— START STORED ROWS —
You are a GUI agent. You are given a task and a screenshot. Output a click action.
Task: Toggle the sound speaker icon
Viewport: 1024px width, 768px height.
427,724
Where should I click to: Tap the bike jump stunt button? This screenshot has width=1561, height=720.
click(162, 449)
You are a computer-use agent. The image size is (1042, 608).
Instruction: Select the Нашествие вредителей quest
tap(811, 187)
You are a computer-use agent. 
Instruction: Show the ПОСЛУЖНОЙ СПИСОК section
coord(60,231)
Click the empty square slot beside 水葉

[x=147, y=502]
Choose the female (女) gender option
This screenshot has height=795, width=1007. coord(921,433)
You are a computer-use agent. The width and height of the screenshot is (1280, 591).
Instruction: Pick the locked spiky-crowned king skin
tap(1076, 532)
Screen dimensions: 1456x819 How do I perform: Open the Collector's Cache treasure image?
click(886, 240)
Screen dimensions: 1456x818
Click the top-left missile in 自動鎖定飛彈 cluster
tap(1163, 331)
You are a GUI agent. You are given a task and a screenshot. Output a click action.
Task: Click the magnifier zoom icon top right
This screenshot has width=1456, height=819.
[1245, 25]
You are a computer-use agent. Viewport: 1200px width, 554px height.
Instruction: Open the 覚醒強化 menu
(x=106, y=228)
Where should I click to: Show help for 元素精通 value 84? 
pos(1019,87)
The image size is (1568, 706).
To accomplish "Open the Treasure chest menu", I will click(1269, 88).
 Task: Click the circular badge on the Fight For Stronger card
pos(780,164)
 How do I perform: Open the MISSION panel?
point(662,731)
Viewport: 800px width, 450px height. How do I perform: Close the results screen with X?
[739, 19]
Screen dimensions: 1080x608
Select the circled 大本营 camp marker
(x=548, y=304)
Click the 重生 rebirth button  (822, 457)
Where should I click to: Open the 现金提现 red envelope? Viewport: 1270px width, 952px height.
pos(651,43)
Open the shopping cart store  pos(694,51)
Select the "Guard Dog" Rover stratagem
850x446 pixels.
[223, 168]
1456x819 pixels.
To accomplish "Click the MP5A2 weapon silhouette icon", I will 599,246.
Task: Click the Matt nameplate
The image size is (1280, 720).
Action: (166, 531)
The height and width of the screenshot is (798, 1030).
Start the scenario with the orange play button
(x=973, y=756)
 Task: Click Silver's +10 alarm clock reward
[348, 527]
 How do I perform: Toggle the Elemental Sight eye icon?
— END STORED ROWS —
SHORT PROBLEM:
Lay out everything from the line containing "You are a computer-use agent. Viewport: 1200px" down to the line containing "pos(780,164)" as a Markdown table, using a Row column for the running number and a Line column for the line itself, and skip any blank lines.

EXERCISE OUTPUT:
| Row | Line |
|---|---|
| 1 | You are a computer-use agent. Viewport: 1200px width, 554px height. |
| 2 | Instruction: Open the 覚醒強化 menu |
| 3 | (x=106, y=228) |
| 4 | Where should I click to: Show help for 元素精通 value 84?  |
| 5 | pos(1019,87) |
| 6 | The image size is (1568, 706). |
| 7 | To accomplish "Open the Treasure chest menu", I will click(1269, 88). |
| 8 |  Task: Click the circular badge on the Fight For Stronger card |
| 9 | pos(780,164) |